3. Con il secondo motivo la difesa erariale deduce, ai sensi dell’art. 360 c.p.c., comma 1, n. 3, la violazione e falsa applicazione del TUIR, art. 109 e dell’art. 2697 c.c.

4. Il motivo è infondato atteso che la fattispecie rientra nell’ambito di applicazione di cui alla L. n. 289 del 2000, art. 90, comma 8, che prevede che “Il corrispettivo in denaro o in natura in favore di società, associazioni sportive dilettantistiche e fondazioni costituite da istituzioni scolastiche, nonchè di associazioni sportive scolastiche che svolgono attività nei settori giovanili riconosciuta dalle Federazioni sportive nazionali o da enti di promozione sportiva costituisce, per il soggetto erogante, fino ad un importo annuo complessivamente non superiore a 200.000 Euro, spesa di pubblicità, volta alla promozione dell’immagine o dei prodotti del soggetto erogante mediante una specifica attività del beneficiario, ai sensi del testo unico delle imposte sui redditi, di cui al D.P.R. 22 dicembre 1986, n. 917, art. 74, comma 2”.

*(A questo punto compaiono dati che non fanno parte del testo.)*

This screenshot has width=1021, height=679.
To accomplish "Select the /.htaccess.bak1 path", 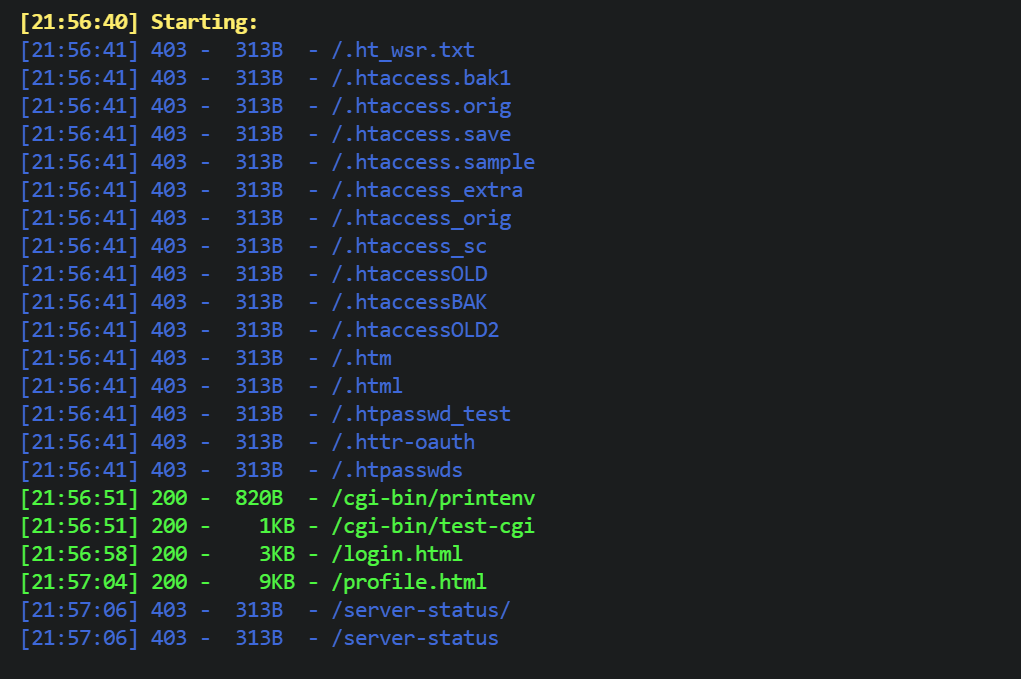I will (x=421, y=78).
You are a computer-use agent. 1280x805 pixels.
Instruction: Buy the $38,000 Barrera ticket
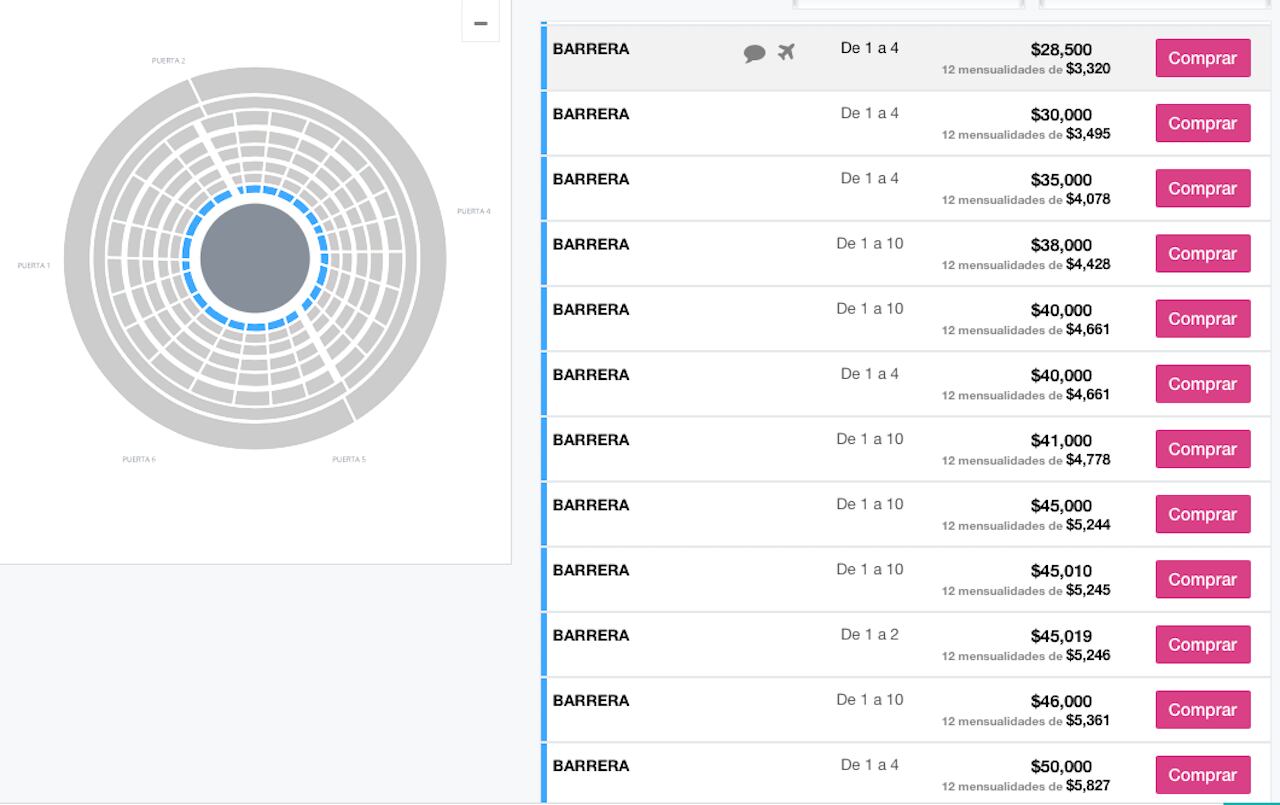1202,254
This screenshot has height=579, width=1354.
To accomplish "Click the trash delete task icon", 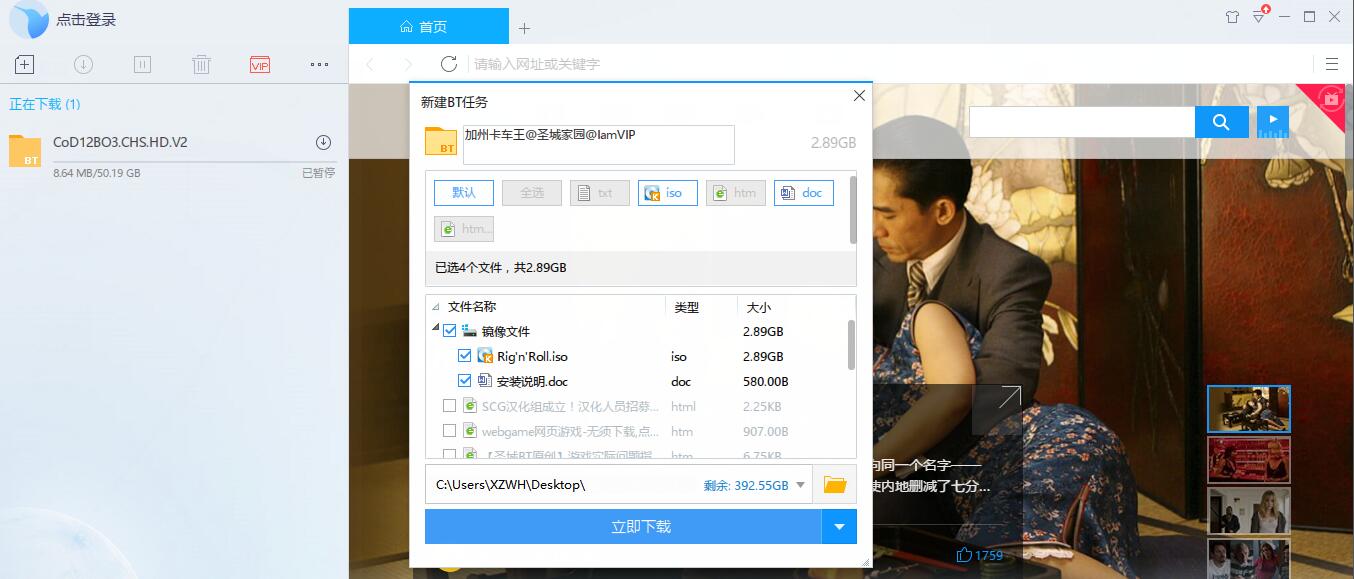I will point(201,65).
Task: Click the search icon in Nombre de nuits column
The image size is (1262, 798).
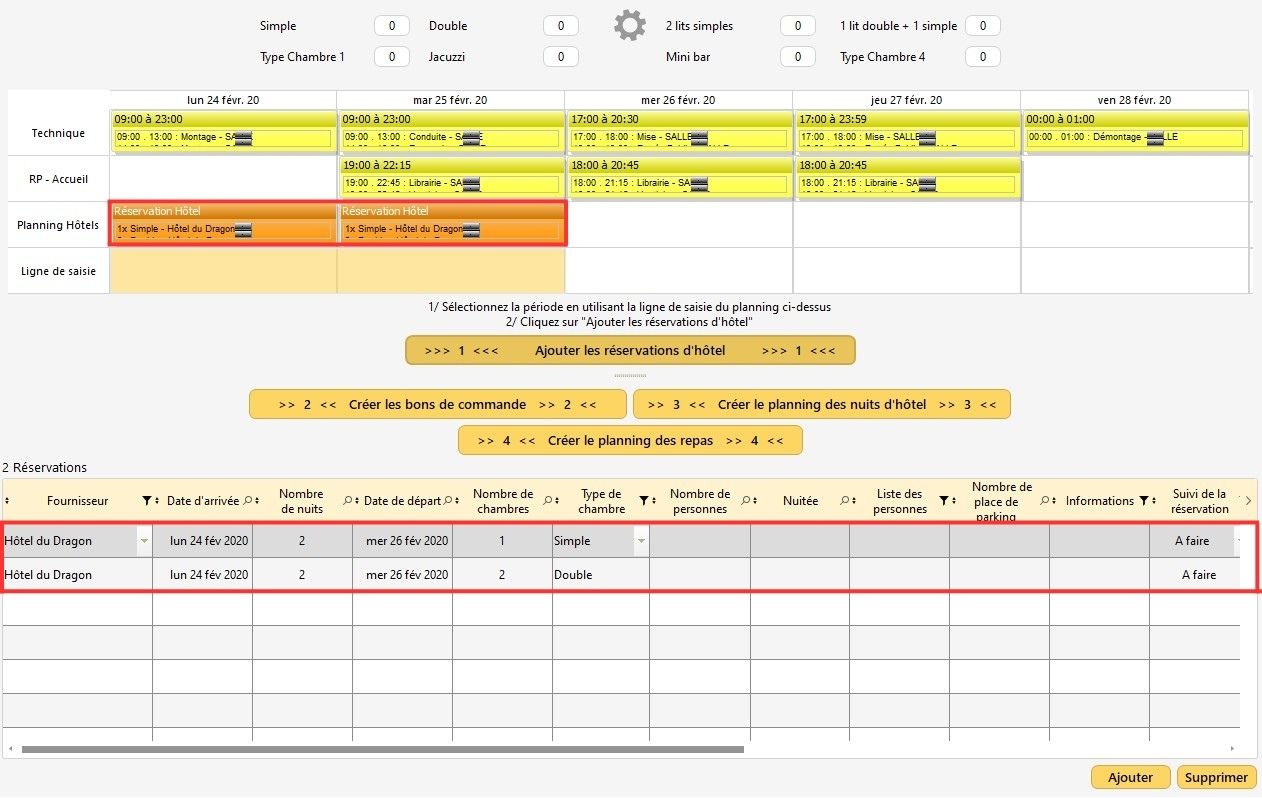Action: (x=348, y=501)
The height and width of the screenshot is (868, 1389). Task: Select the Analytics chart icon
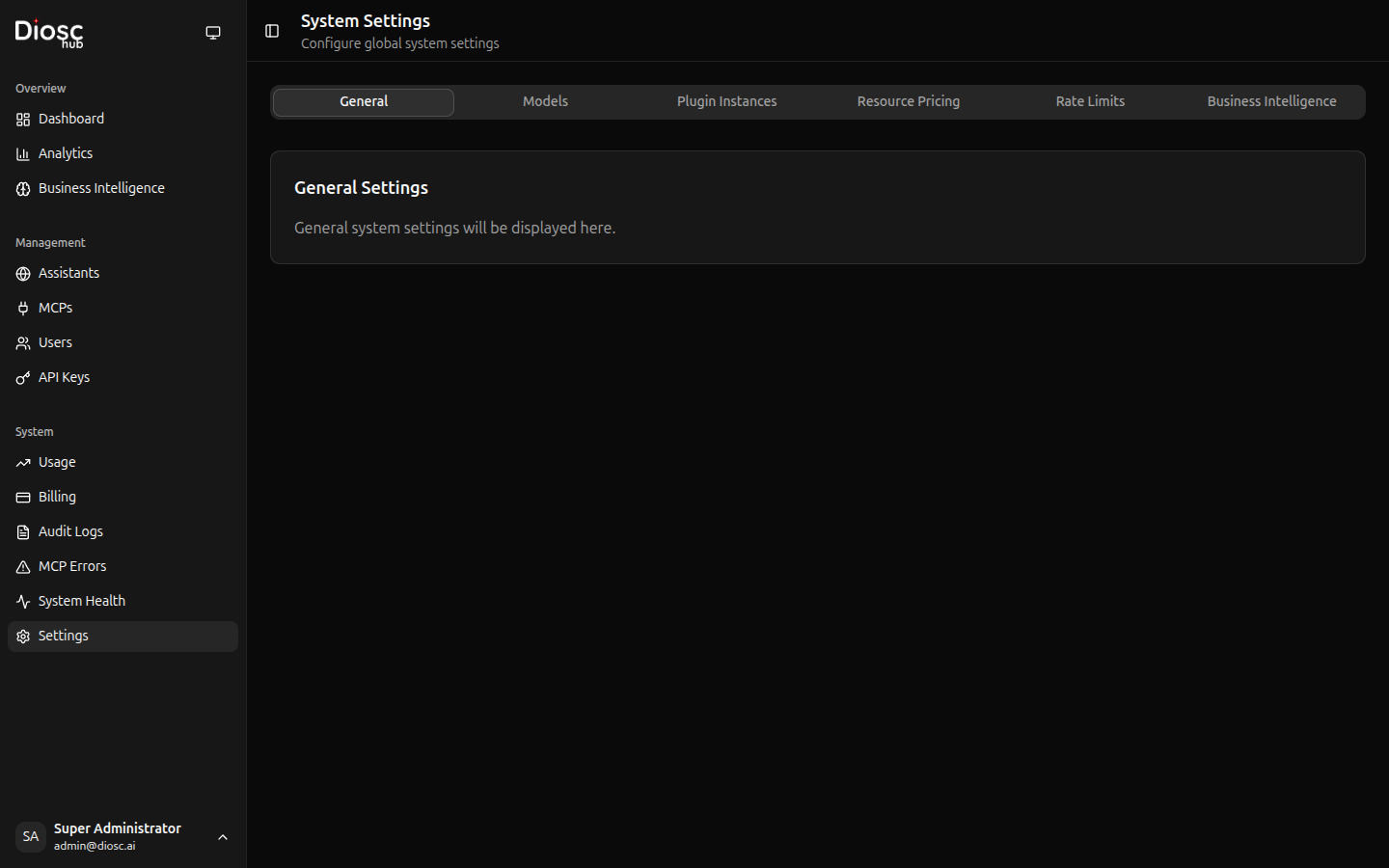pos(22,152)
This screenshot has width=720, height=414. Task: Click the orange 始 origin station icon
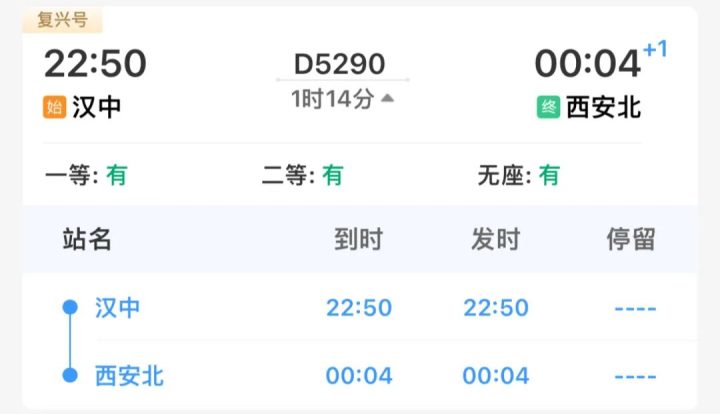point(54,107)
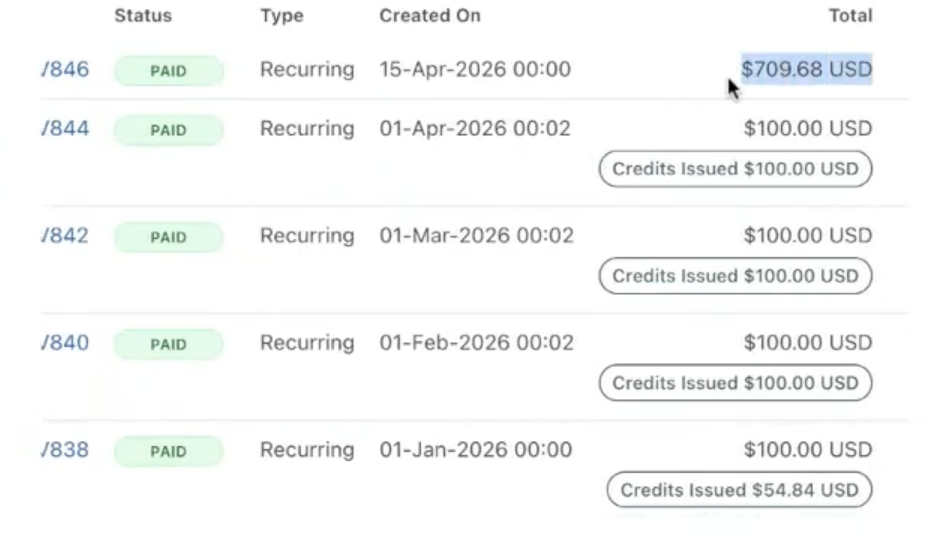Open invoice ending in /838
This screenshot has width=944, height=544.
(x=65, y=450)
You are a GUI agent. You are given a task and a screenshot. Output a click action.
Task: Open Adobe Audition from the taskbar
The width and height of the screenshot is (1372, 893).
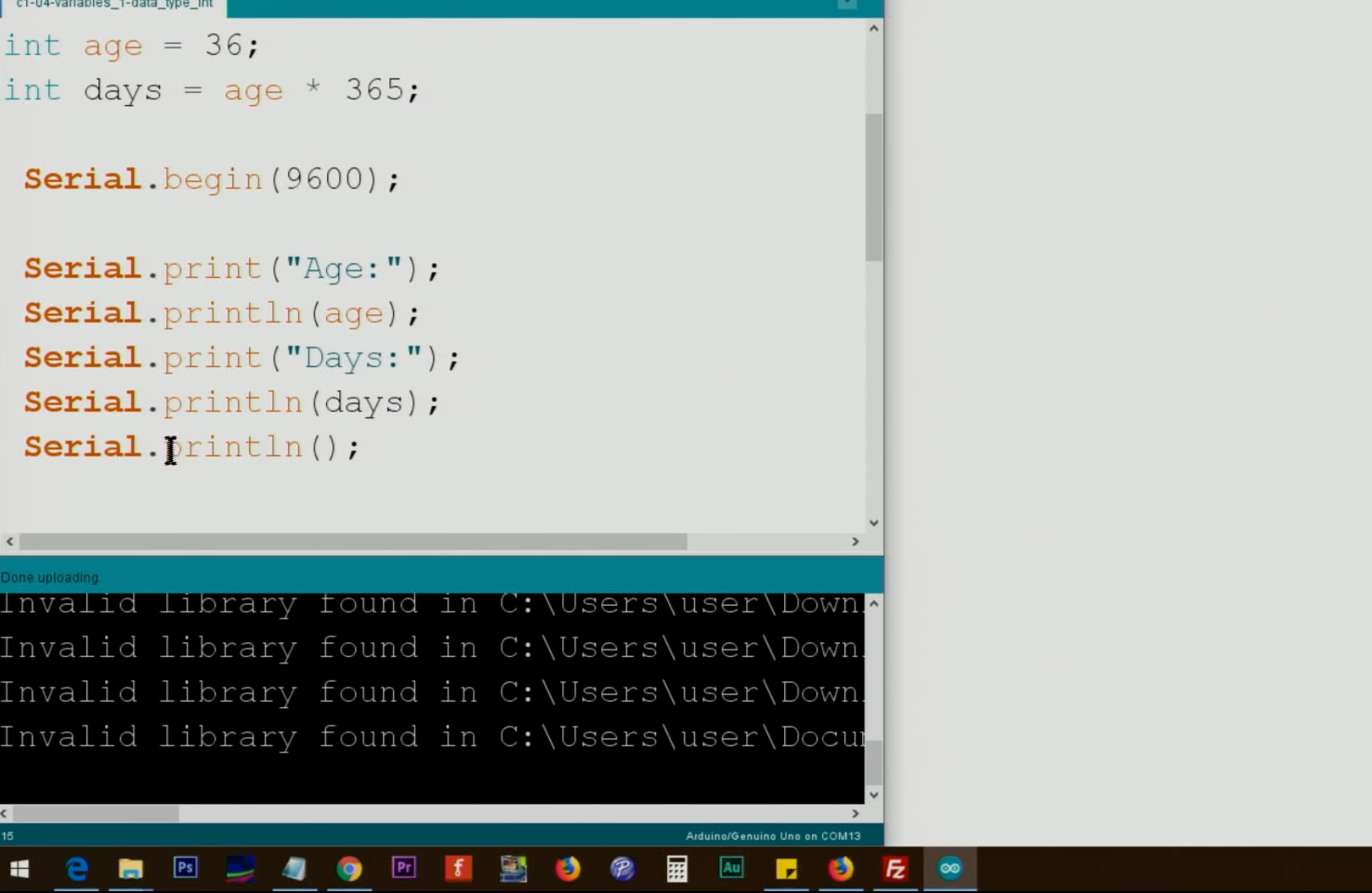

5. La citata disposizione ha, quindi, introdotto, a favore del solo “soggetto erogante” il corrispettivo (nella specie il B.) e non, invece, a favore dell’associazione sportiva che riceve l’erogazione di denaro (cfr. Cass. 17196 del 2019, in motivazione), una presunzione legale assoluta circa la natura pubblicitaria di tali spese. E questa Corte ha più volte ribadito, al riguardo, che “in tema di detrazioni fiscali, le spese di sponsorizzazione di cui alla L. n. 289 del 2002, art. 90, comma 8, sono assistite da una “presunzione legale assoluta” circa la loro natura pubblicitaria, e non di rappresentanza a condizione che: a) il soggetto sponsorizzato sia una compagine sportiva dilettantistica; b) sia rispettato il limite quantitativo di spesa; c) la sponsorizzazione miri a promuovere l'”immagine ed i prodotti dello sponsor; d) il soggetto sponsorizzato abbia effettivamente posto in essere una specifica attività promozionale” (Cass. n. 14232 del 2017), “senza che rilevino, pertanto, requisiti ulteriori” (Cass. n. 8981 del 2017; v., altresì, Cass. n. 7202 del 2017 e nn. 1420 e 13508 del 2018);

6. Orbene, pur in presenza di tutte le sopra indicate condizioni, per come desumibile dallo stesso contenuto della sentenza impugnata, da cui si evince che i giudici di appello hanno ritenuto illegittima la ripresa fiscale stante l’inerenza di quei costi all’attività esercitata dalla società contribuente e la congruità degli stessi con i ricavi conseguiti, ferma restando l’effettività della spesa (peraltro neppure contestata dall’amministrazione finanziaria), la CTR, pur non facendo menzione della citata disposizione, ne ha fatto sostanziale applicazione, attenendosi al suddetto principio ancorchè sulla base di valutazioni circa l’inerenza e la congruità di quei costi, del tutto irrilevanti.

7. Ne consegue il rigetto del ricorso senza necessità di provvedere sulle spese processuali in mancanza di costituzione dell’intimato.

8. Rilevato che risulta soccombente una parte ammessa alla prenotazione a debito del contributo unificato per essere amministrazione pubblica difesa dall’Avvocatura Generale dello Stato, non si applica il D.P.R. 30 maggio 2002, n. 115, art. 13, comma 1-quater (Cass., Sez. 6 – L, Ordinanza n. 1778 del 29/01/2016, Rv. 638714).

P.Q.M.

rigetta il ricorso.

Così deciso in Roma, il 12 dicembre 2019.